▸ **EXERCISE OBJECTIVE**
Arrange the lines of the material below as a numbered list, leaving out any blank lines.

Item coordinate data
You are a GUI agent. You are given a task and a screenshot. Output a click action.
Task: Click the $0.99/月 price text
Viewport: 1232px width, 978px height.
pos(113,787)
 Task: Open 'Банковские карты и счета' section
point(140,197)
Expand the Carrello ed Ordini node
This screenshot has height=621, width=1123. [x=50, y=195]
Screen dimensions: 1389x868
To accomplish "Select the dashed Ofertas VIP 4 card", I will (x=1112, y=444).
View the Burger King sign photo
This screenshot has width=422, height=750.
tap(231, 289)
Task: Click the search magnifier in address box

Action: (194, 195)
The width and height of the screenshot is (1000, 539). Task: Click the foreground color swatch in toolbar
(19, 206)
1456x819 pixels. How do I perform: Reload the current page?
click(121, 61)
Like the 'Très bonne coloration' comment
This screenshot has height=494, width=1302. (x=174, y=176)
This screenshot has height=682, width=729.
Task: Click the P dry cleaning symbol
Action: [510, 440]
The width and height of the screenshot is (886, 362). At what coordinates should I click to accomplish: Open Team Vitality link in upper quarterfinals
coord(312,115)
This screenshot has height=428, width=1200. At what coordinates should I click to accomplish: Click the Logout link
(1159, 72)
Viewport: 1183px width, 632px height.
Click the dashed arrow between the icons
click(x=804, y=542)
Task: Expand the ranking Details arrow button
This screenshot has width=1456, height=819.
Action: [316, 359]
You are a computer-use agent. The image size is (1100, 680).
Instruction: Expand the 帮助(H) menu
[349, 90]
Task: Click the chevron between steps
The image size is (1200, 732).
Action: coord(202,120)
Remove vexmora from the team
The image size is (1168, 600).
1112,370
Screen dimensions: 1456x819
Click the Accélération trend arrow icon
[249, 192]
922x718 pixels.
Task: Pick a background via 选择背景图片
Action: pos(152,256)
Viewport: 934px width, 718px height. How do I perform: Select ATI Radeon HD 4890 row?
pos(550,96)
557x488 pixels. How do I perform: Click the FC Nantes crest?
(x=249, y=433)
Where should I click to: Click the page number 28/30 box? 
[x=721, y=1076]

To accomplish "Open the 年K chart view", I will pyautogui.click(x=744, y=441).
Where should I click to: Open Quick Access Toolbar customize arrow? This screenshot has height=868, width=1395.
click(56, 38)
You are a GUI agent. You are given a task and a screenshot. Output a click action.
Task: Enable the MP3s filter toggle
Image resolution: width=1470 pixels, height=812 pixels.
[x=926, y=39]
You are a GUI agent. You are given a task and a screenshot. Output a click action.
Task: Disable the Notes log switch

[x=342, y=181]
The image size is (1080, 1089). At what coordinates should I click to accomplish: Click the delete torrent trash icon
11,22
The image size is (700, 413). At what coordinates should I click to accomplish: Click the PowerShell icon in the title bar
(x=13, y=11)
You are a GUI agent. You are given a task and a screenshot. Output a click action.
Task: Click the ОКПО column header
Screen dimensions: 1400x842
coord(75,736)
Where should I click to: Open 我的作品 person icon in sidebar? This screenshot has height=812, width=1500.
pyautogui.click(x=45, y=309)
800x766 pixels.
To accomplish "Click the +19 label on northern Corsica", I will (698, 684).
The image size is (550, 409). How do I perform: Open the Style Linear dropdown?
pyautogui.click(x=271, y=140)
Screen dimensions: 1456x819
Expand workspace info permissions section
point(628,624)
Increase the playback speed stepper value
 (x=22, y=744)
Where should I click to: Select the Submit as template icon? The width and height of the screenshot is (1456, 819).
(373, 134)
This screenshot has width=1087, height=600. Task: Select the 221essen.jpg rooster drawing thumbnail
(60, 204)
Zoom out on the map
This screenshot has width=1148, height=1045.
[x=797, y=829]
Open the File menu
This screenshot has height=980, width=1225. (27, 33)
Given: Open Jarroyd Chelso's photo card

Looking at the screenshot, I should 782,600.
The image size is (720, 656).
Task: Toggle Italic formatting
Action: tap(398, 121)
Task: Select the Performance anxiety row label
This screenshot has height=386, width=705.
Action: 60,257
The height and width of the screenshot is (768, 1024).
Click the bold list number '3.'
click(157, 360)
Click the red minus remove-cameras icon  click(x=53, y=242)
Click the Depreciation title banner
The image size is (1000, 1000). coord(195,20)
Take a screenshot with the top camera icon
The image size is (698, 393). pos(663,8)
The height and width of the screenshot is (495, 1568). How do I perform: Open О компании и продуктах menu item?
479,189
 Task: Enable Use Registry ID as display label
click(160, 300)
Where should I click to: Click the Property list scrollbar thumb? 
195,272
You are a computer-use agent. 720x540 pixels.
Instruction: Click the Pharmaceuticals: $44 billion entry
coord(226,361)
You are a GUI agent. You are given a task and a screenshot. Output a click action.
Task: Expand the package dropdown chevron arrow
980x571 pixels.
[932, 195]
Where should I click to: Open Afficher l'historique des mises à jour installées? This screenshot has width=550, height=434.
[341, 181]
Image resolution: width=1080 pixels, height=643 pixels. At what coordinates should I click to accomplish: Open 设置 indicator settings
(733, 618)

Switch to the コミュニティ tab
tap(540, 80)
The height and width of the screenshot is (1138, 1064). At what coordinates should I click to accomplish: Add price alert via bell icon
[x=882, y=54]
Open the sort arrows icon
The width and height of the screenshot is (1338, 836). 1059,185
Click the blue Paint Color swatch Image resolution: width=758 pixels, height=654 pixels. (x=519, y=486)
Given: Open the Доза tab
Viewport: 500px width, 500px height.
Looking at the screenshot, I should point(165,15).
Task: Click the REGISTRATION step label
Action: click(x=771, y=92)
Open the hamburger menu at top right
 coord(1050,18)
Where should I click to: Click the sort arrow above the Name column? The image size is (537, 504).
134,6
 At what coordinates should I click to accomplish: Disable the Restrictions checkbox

▸ **SOLUTION TO THE PROBLEM**
1. You are a GUI agent. You are given a task and a screenshot. Output a click action.
2. Task: Click the $0.99/月 price text
3. Viewport: 1232px width, 978px height.
4. pos(113,787)
5.  Task: Open 'Банковские карты и счета' section
6. point(140,197)
7. Expand the Carrello ed Ordini node
8. This screenshot has height=621, width=1123. [x=50, y=195]
9. Screen dimensions: 1389x868
10. To accomplish "Select the dashed Ofertas VIP 4 card", I will (x=1112, y=444).
11. View the Burger King sign photo
12. This screenshot has width=422, height=750.
13. tap(231, 289)
14. Task: Click the search magnifier in address box
15. Action: (194, 195)
16. The width and height of the screenshot is (1000, 539). Task: Click the foreground color swatch in toolbar
17. (19, 206)
18. 1456x819 pixels. How do I perform: Reload the current page?
19. click(121, 61)
20. Like the 'Très bonne coloration' comment
21. This screenshot has height=494, width=1302. (x=174, y=176)
22. This screenshot has height=682, width=729.
23. Task: Click the P dry cleaning symbol
24. Action: [510, 440]
25. The width and height of the screenshot is (886, 362). At what coordinates should I click to accomplish: Open Team Vitality link in upper quarterfinals
26. coord(312,115)
27. This screenshot has height=428, width=1200. At what coordinates should I click to accomplish: Click the Logout link
28. (1159, 72)
29. Viewport: 1183px width, 632px height.
30. Click the dashed arrow between the icons
31. click(x=804, y=542)
32. Task: Expand the ranking Details arrow button
33. This screenshot has width=1456, height=819.
34. Action: [316, 359]
35. You are a computer-use agent. The image size is (1100, 680).
36. Instruction: Expand the 帮助(H) menu
37. [349, 90]
38. Task: Click the chevron between steps
39. The image size is (1200, 732).
40. Action: coord(202,120)
41. Remove vexmora from the team
42. The image size is (1168, 600).
43. 1112,370
44. Screen dimensions: 1456x819
45. Click the Accélération trend arrow icon
46. [249, 192]
47. 922x718 pixels.
48. Task: Pick a background via 选择背景图片
49. Action: pos(152,256)
50. Viewport: 934px width, 718px height. How do I perform: Select ATI Radeon HD 4890 row?
51. pos(550,96)
52. 557x488 pixels. How do I perform: Click the FC Nantes crest?
53. (x=249, y=433)
54. Where should I click to: Click the page number 28/30 box? 
55. [x=721, y=1076]
56. To accomplish "Open the 年K chart view", I will pyautogui.click(x=744, y=441).
57. Where should I click to: Open Quick Access Toolbar customize arrow? This screenshot has height=868, width=1395.
58. click(56, 38)
59. You are a GUI agent. You are given a task and a screenshot. Output a click action.
60. Task: Enable the MP3s filter toggle
61. Image resolution: width=1470 pixels, height=812 pixels.
62. [x=926, y=39]
63. You are a GUI agent. You are given a task and a screenshot. Output a click action.
64. Task: Disable the Notes log switch
65. [x=342, y=181]
66. The image size is (1080, 1089). At what coordinates should I click to accomplish: Click the delete torrent trash icon
67. 11,22
68. The image size is (700, 413). At what coordinates should I click to accomplish: Click the PowerShell icon in the title bar
69. (x=13, y=11)
70. You are a GUI agent. You are given a task and a screenshot. Output a click action.
71. Task: Click the ОКПО column header
72. Screen dimensions: 1400x842
73. coord(75,736)
74. Where should I click to: Open 我的作品 person icon in sidebar? This screenshot has height=812, width=1500.
75. pyautogui.click(x=45, y=309)
76. 800x766 pixels.
77. To accomplish "Click the +19 label on northern Corsica", I will (698, 684).
78. The image size is (550, 409). How do I perform: Open the Style Linear dropdown?
79. pyautogui.click(x=271, y=140)
80. Screen dimensions: 1456x819
81. Expand workspace info permissions section
82. point(628,624)
83. Increase the playback speed stepper value
84.  (x=22, y=744)
85. Where should I click to: Select the Submit as template icon? The width and height of the screenshot is (1456, 819).
86. (373, 134)
87. This screenshot has width=1087, height=600. Task: Select the 221essen.jpg rooster drawing thumbnail
88. (60, 204)
89. Zoom out on the map
90. This screenshot has width=1148, height=1045.
91. [x=797, y=829]
92. Open the File menu
93. This screenshot has height=980, width=1225. (27, 33)
94. Given: Open Jarroyd Chelso's photo card
95. Looking at the screenshot, I should 782,600.
96. The image size is (720, 656).
97. Task: Toggle Italic formatting
98. Action: tap(398, 121)
99. Task: Select the Performance anxiety row label
100. This screenshot has height=386, width=705.
101. Action: 60,257
102. The height and width of the screenshot is (768, 1024).
103. Click the bold list number '3.'
104. click(157, 360)
105. Click the red minus remove-cameras icon  click(x=53, y=242)
106. Click the Depreciation title banner
107. The image size is (1000, 1000). coord(195,20)
108. Take a screenshot with the top camera icon
109. The image size is (698, 393). pos(663,8)
110. The height and width of the screenshot is (495, 1568). How do I perform: Open О компании и продуктах menu item?
111. 479,189
112.  Task: Enable Use Registry ID as display label
113. click(160, 300)
114. Where should I click to: Click the Property list scrollbar thumb? 
115. 195,272
116. You are a computer-use agent. 720x540 pixels.
117. Instruction: Click the Pharmaceuticals: $44 billion entry
118. coord(226,361)
119. You are a GUI agent. You are given a task and a screenshot. Output a click action.
120. Task: Expand the package dropdown chevron arrow
121. 980x571 pixels.
122. [932, 195]
123. Where should I click to: Open Afficher l'historique des mises à jour installées? This screenshot has width=550, height=434.
124. [341, 181]
125. Image resolution: width=1080 pixels, height=643 pixels. At what coordinates should I click to accomplish: Open 设置 indicator settings
126. (733, 618)
127. Switch to the コミュニティ tab
128. tap(540, 80)
129. The height and width of the screenshot is (1138, 1064). At what coordinates should I click to accomplish: Add price alert via bell icon
130. [x=882, y=54]
131. Open the sort arrows icon
132. The width and height of the screenshot is (1338, 836). 1059,185
133. Click the blue Paint Color swatch Image resolution: width=758 pixels, height=654 pixels. (x=519, y=486)
134. Given: Open the Доза tab
135. Viewport: 500px width, 500px height.
136. Looking at the screenshot, I should point(165,15).
137. Task: Click the REGISTRATION step label
138. Action: click(x=771, y=92)
139. Open the hamburger menu at top right
140.  coord(1050,18)
141. Where should I click to: Click the sort arrow above the Name column? The image size is (537, 504).
142. 134,6
143.  At what coordinates should I click to accomplish: Disable the Restrictions checkbox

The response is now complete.